-------- Recorded information --------
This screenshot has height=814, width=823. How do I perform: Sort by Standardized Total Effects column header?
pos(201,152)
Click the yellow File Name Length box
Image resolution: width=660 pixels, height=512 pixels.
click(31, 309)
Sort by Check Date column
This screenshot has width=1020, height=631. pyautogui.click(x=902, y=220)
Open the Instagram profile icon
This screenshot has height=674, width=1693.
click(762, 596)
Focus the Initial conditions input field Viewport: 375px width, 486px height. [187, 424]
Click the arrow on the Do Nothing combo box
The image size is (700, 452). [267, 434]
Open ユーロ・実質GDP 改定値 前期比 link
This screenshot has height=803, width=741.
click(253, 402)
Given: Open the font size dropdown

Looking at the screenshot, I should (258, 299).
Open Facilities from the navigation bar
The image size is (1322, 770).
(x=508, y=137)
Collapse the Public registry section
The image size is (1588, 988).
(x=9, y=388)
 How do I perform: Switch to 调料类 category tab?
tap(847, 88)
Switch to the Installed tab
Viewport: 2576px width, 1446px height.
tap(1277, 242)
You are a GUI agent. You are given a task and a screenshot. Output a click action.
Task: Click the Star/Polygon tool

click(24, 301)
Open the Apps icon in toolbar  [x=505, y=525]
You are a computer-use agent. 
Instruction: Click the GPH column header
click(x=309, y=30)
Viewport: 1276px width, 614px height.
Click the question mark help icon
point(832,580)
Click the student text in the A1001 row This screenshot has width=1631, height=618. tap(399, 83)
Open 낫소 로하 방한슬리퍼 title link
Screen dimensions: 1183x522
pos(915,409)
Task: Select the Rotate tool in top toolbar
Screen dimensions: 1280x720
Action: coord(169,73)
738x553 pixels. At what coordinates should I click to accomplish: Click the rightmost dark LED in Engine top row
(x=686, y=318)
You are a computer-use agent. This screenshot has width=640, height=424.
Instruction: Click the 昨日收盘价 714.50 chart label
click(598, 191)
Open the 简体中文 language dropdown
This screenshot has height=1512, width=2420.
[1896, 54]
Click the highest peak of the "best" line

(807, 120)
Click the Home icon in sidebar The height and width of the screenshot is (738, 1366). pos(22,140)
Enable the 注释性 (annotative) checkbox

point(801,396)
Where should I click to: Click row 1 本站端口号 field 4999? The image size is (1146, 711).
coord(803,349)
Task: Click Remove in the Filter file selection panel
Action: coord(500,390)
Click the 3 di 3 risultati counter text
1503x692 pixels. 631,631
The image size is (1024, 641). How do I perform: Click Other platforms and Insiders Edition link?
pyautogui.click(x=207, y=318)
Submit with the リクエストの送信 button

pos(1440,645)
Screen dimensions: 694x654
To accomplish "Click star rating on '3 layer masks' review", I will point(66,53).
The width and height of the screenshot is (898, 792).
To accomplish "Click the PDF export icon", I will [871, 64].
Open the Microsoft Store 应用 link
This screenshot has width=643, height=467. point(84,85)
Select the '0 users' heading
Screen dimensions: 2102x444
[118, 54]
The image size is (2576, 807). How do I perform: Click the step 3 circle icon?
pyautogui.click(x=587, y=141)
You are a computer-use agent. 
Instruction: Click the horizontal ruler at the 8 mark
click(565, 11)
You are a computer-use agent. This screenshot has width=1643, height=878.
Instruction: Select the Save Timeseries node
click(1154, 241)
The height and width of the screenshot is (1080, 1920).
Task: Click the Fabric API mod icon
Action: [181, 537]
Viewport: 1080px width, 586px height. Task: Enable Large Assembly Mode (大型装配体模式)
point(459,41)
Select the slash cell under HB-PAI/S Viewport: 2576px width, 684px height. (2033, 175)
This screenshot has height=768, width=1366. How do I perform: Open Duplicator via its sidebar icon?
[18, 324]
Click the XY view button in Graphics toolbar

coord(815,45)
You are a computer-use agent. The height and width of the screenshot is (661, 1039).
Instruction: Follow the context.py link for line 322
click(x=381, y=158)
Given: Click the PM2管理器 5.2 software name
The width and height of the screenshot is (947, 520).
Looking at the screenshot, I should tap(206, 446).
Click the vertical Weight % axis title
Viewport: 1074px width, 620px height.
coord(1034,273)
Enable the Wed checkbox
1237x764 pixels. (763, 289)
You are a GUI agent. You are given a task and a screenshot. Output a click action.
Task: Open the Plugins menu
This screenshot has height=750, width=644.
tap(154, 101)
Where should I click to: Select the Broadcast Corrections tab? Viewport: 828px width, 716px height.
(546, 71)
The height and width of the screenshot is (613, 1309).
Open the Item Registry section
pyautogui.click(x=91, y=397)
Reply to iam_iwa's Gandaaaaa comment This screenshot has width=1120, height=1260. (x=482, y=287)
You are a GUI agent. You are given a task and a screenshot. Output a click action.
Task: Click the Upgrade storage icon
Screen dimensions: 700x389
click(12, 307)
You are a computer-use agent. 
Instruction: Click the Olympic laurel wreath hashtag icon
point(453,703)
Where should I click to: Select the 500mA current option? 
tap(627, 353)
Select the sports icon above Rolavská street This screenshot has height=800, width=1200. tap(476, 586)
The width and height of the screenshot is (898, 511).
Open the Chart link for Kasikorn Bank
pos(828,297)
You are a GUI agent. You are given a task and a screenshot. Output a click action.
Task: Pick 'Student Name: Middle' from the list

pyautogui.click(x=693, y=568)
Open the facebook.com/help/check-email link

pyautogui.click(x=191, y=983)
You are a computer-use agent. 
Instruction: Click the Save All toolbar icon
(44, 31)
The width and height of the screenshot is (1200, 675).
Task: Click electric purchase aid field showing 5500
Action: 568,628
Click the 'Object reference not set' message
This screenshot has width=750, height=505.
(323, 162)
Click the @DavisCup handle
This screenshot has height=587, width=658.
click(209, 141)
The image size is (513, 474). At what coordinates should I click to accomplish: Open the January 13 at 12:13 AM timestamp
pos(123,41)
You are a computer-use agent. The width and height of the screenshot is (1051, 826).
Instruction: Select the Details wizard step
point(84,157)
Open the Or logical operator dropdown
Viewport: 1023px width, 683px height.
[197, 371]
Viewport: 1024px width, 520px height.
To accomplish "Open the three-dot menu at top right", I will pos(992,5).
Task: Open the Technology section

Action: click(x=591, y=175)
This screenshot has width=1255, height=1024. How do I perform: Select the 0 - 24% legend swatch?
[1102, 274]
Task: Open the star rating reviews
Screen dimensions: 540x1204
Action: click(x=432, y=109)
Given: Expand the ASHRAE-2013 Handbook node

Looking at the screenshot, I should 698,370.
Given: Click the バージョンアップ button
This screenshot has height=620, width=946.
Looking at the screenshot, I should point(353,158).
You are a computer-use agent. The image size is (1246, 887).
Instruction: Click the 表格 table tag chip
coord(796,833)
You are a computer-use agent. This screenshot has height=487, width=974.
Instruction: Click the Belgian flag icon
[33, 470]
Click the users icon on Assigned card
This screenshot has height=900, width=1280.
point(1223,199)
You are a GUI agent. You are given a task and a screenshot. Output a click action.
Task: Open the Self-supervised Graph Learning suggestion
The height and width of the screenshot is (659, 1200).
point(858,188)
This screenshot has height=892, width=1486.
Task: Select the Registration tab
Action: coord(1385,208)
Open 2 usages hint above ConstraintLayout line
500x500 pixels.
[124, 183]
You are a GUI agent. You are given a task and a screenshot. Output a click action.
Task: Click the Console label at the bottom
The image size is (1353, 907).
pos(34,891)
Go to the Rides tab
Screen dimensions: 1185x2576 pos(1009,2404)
--------
_Work to complete_
Repeat the records exactly, leaving out none of them.

_Task answer_
This screenshot has height=814, width=823. How do I perform: Sort by Standardized Total Effects column header?
pos(201,152)
Click the yellow File Name Length box
Image resolution: width=660 pixels, height=512 pixels.
click(31, 309)
Sort by Check Date column
This screenshot has width=1020, height=631. pyautogui.click(x=902, y=220)
Open the Instagram profile icon
This screenshot has height=674, width=1693.
click(762, 596)
Focus the Initial conditions input field Viewport: 375px width, 486px height. [187, 424]
Click the arrow on the Do Nothing combo box
The image size is (700, 452). [267, 434]
Open ユーロ・実質GDP 改定値 前期比 link
This screenshot has height=803, width=741.
click(253, 402)
Given: Open the font size dropdown

Looking at the screenshot, I should (258, 299).
Open Facilities from the navigation bar
The image size is (1322, 770).
(x=508, y=137)
Collapse the Public registry section
The image size is (1588, 988).
(x=9, y=388)
 How do I perform: Switch to 调料类 category tab?
tap(847, 88)
Switch to the Installed tab
Viewport: 2576px width, 1446px height.
tap(1277, 242)
You are a GUI agent. You are given a task and a screenshot. Output a click action.
Task: Click the Star/Polygon tool

click(24, 301)
Open the Apps icon in toolbar  [x=505, y=525]
You are a computer-use agent. 
Instruction: Click the GPH column header
click(x=309, y=30)
Viewport: 1276px width, 614px height.
Click the question mark help icon
point(832,580)
Click the student text in the A1001 row This screenshot has width=1631, height=618. tap(399, 83)
Open 낫소 로하 방한슬리퍼 title link
Screen dimensions: 1183x522
pos(915,409)
Task: Select the Rotate tool in top toolbar
Screen dimensions: 1280x720
Action: coord(169,73)
738x553 pixels. At what coordinates should I click to accomplish: Click the rightmost dark LED in Engine top row
(x=686, y=318)
You are a computer-use agent. This screenshot has width=640, height=424.
Instruction: Click the 昨日收盘价 714.50 chart label
click(598, 191)
Open the 简体中文 language dropdown
This screenshot has height=1512, width=2420.
[1896, 54]
Click the highest peak of the "best" line

(807, 120)
Click the Home icon in sidebar The height and width of the screenshot is (738, 1366). pos(22,140)
Enable the 注释性 (annotative) checkbox

point(801,396)
Where should I click to: Click row 1 本站端口号 field 4999? The image size is (1146, 711).
coord(803,349)
Task: Click Remove in the Filter file selection panel
Action: coord(500,390)
Click the 3 di 3 risultati counter text
1503x692 pixels. 631,631
The image size is (1024, 641). How do I perform: Click Other platforms and Insiders Edition link?
pyautogui.click(x=207, y=318)
Submit with the リクエストの送信 button

pos(1440,645)
Screen dimensions: 694x654
To accomplish "Click star rating on '3 layer masks' review", I will point(66,53).
The width and height of the screenshot is (898, 792).
To accomplish "Click the PDF export icon", I will [871, 64].
Open the Microsoft Store 应用 link
This screenshot has width=643, height=467. point(84,85)
Select the '0 users' heading
Screen dimensions: 2102x444
[118, 54]
The image size is (2576, 807). How do I perform: Click the step 3 circle icon?
pyautogui.click(x=587, y=141)
You are a computer-use agent. 
Instruction: Click the horizontal ruler at the 8 mark
click(565, 11)
You are a computer-use agent. This screenshot has width=1643, height=878.
Instruction: Select the Save Timeseries node
click(1154, 241)
The height and width of the screenshot is (1080, 1920).
Task: Click the Fabric API mod icon
Action: [181, 537]
Viewport: 1080px width, 586px height. Task: Enable Large Assembly Mode (大型装配体模式)
point(459,41)
Select the slash cell under HB-PAI/S Viewport: 2576px width, 684px height. (2033, 175)
This screenshot has height=768, width=1366. How do I perform: Open Duplicator via its sidebar icon?
[18, 324]
Click the XY view button in Graphics toolbar

coord(815,45)
You are a computer-use agent. The height and width of the screenshot is (661, 1039).
Instruction: Follow the context.py link for line 322
click(x=381, y=158)
Given: Click the PM2管理器 5.2 software name
The width and height of the screenshot is (947, 520).
Looking at the screenshot, I should tap(206, 446).
Click the vertical Weight % axis title
Viewport: 1074px width, 620px height.
coord(1034,273)
Enable the Wed checkbox
1237x764 pixels. (763, 289)
You are a GUI agent. You are given a task and a screenshot. Output a click action.
Task: Open the Plugins menu
This screenshot has height=750, width=644.
tap(154, 101)
Where should I click to: Select the Broadcast Corrections tab? Viewport: 828px width, 716px height.
(546, 71)
The height and width of the screenshot is (613, 1309).
Open the Item Registry section
pyautogui.click(x=91, y=397)
Reply to iam_iwa's Gandaaaaa comment This screenshot has width=1120, height=1260. (x=482, y=287)
You are a GUI agent. You are given a task and a screenshot. Output a click action.
Task: Click the Upgrade storage icon
Screen dimensions: 700x389
click(12, 307)
You are a computer-use agent. 
Instruction: Click the Olympic laurel wreath hashtag icon
point(453,703)
Where should I click to: Select the 500mA current option? 
tap(627, 353)
Select the sports icon above Rolavská street This screenshot has height=800, width=1200. tap(476, 586)
The width and height of the screenshot is (898, 511).
Open the Chart link for Kasikorn Bank
pos(828,297)
You are a GUI agent. You are given a task and a screenshot. Output a click action.
Task: Pick 'Student Name: Middle' from the list

pyautogui.click(x=693, y=568)
Open the facebook.com/help/check-email link

pyautogui.click(x=191, y=983)
You are a computer-use agent. 
Instruction: Click the Save All toolbar icon
(44, 31)
The width and height of the screenshot is (1200, 675).
Task: Click electric purchase aid field showing 5500
Action: 568,628
Click the 'Object reference not set' message
This screenshot has width=750, height=505.
(323, 162)
Click the @DavisCup handle
This screenshot has height=587, width=658.
click(209, 141)
The image size is (513, 474). At what coordinates should I click to accomplish: Open the January 13 at 12:13 AM timestamp
pos(123,41)
You are a computer-use agent. The width and height of the screenshot is (1051, 826).
Instruction: Select the Details wizard step
point(84,157)
Open the Or logical operator dropdown
Viewport: 1023px width, 683px height.
[197, 371]
Viewport: 1024px width, 520px height.
To accomplish "Open the three-dot menu at top right", I will pos(992,5).
Task: Open the Technology section

Action: click(x=591, y=175)
This screenshot has width=1255, height=1024. How do I perform: Select the 0 - 24% legend swatch?
[1102, 274]
Task: Open the star rating reviews
Screen dimensions: 540x1204
Action: click(x=432, y=109)
Given: Expand the ASHRAE-2013 Handbook node

Looking at the screenshot, I should 698,370.
Given: Click the バージョンアップ button
This screenshot has height=620, width=946.
Looking at the screenshot, I should point(353,158).
You are a computer-use agent. The image size is (1246, 887).
Instruction: Click the 表格 table tag chip
coord(796,833)
You are a computer-use agent. This screenshot has height=487, width=974.
Instruction: Click the Belgian flag icon
[33, 470]
Click the users icon on Assigned card
This screenshot has height=900, width=1280.
point(1223,199)
You are a GUI agent. You are given a task and a screenshot. Output a click action.
Task: Open the Self-supervised Graph Learning suggestion
The height and width of the screenshot is (659, 1200).
point(858,188)
This screenshot has height=892, width=1486.
Task: Select the Registration tab
Action: coord(1385,208)
Open 2 usages hint above ConstraintLayout line
500x500 pixels.
[124, 183]
You are a GUI agent. You are given a task and a screenshot. Output a click action.
Task: Click the Console label at the bottom
The image size is (1353, 907).
pos(34,891)
Go to the Rides tab
Screen dimensions: 1185x2576 pos(1009,2404)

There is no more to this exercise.